From the final frontier to the grassy fields of Killearn, the passage of time has been a concern of pursuers and starship captains alike. Post-30 July 2014 and David T Morrison v ICL below, that concern escalated to chronophobia.
The good news is that the Scottish Government has a cure: the Prescription (Scotland) Bill. Whether this proves a panacea for the pain or sawing off a leg to fix a broken bone remains to be seen. What is certain is that, until clarity dawns, there remain real risks for solicitors advising litigating clients.
A brief history of time
The law of prescription affects everyone. Prescription dictates when obligations are extinguished and become unenforceable. The key legislation is the Prescription and Limitation (Scotland) Act 1973, which sets out the periods by which each type of obligation prescribes.
A whistle-stop tour of the current legislation is not possible in this article. Suffice to say that, for a significant proportion of obligations arising out of contract, delict or negligence, the relevant period is five years from the concurrence of fault and loss, injury or damage (s 6). If a pursuer fails to act within that period then, usually, any obligation by the defender to make reparation becomes unenforceable.
But what if the pursuer is unaware of their claim? Luckily the prescriptive clock has a snooze function: s 11(3).
Pre-2014, for the clock to start ticking the pursuer required knowledge that (a) they had suffered a loss, injury or damage, and (b) that loss, injury or damage was caused by the fault or negligence of someone else (the “causal component”). Knowledge was key; but a little knowledge can be a dangerous thing.
Since the mid-80s the ubiquitous view was that the identity of the defender was unnecessary: Dunfermline DC v Blyth & Byth Associates 1985 SLT 345. However, in July 2014 the UK Supreme Court turned this view on its head. In the Morrison case (2014 SC (UKSC) 222), which arose from the explosion at the Stockline Plastics factory in Glasgow, the court went further and explained that the clock could work fine without its causal component: all that was required was knowledge of loss, nothing more.
But when do you suffer loss? In Morrison this was obvious. The explosion left no one in doubt that something had gone wrong. More difficult, however, are economic losses where the defect may remain hidden for many years. In 2017 the Supreme Court addressed this in Gordon’s Trustees v Campbell Riddell Breeze Paterson LLP 2017 UKSC 75 (“CRBP”).

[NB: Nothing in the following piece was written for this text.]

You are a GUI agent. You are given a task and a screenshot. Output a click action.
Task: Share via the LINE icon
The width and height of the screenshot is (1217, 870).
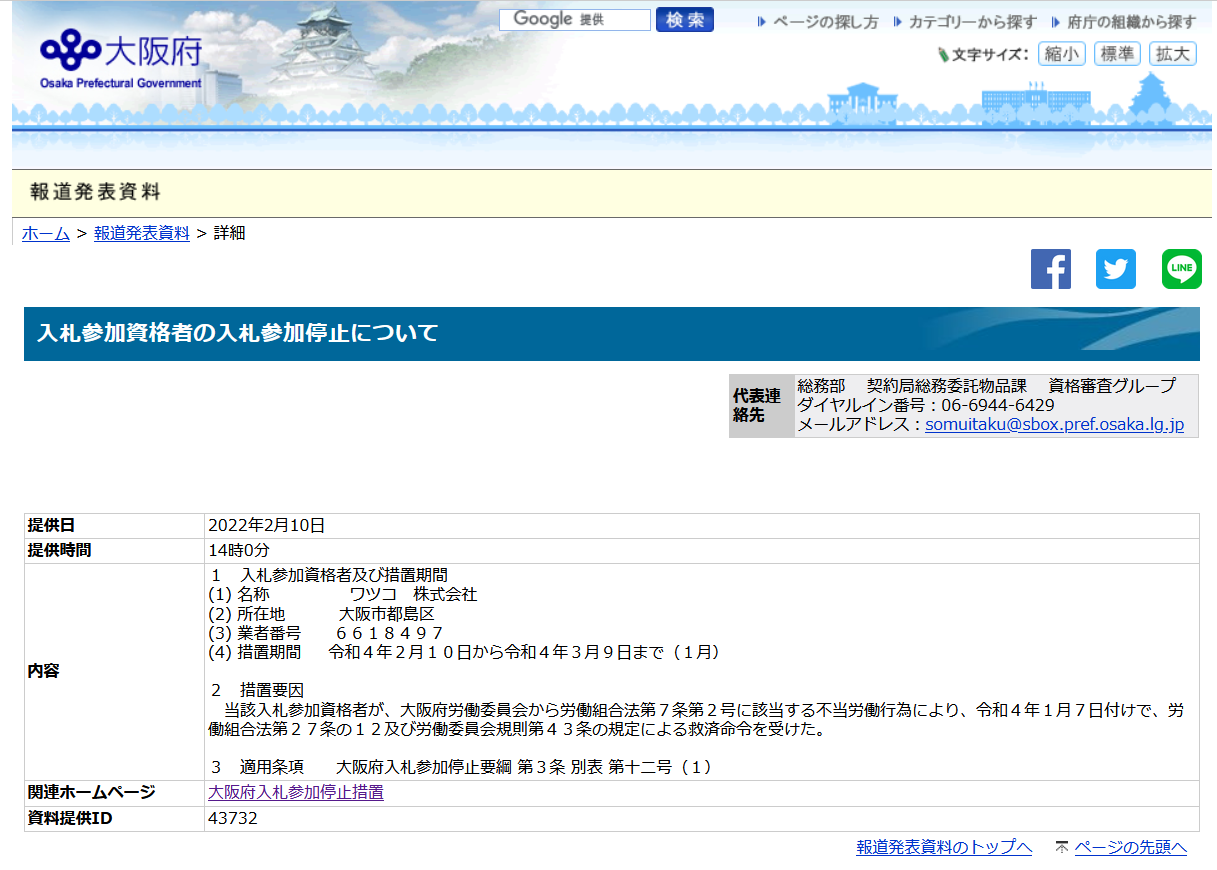[x=1181, y=269]
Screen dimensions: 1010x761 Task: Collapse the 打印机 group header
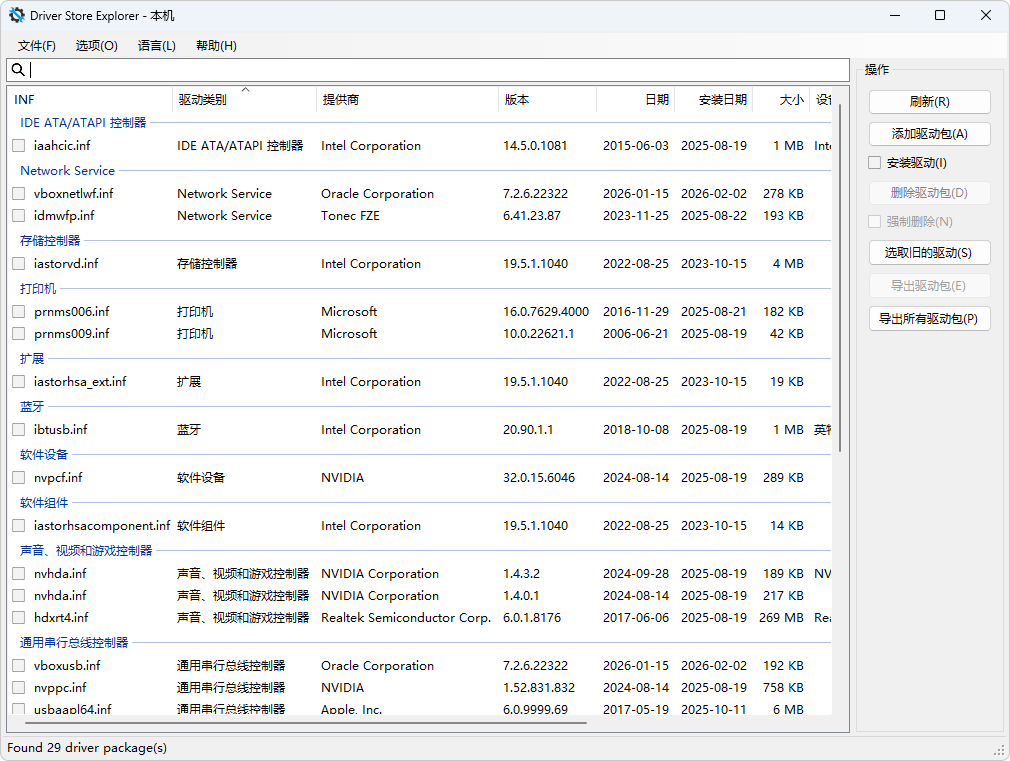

The court explained that s 11(3) “does not postpone the start of the prescriptive period until a creditor… is aware actually or constructively that he or she has suffered a detriment in the sense that something has gone awry… it is sufficient that a creditor is aware that… he or she has incurred expenditure” (para 21).
Subjectivity is irrelevant – expenditure can masquerade as legitimate expense, but is actually a loss. The problem for pursuers, and their solicitors, is that by the time the mask is pulled off, the five years may have elapsed.
Too late before the start?
Suppose you buy a house in 2000. Unbeknown to you there is a defect in the title, resulting in a diminution in value. Fifteen years later, when you come to sell, the defect is discovered and you sue your solicitor. Pre-CRBP, dogma would likely postpone the start of the prescriptive clock until 2015 (when you first became aware that something had gone wrong), giving you until 2020 to raise a claim.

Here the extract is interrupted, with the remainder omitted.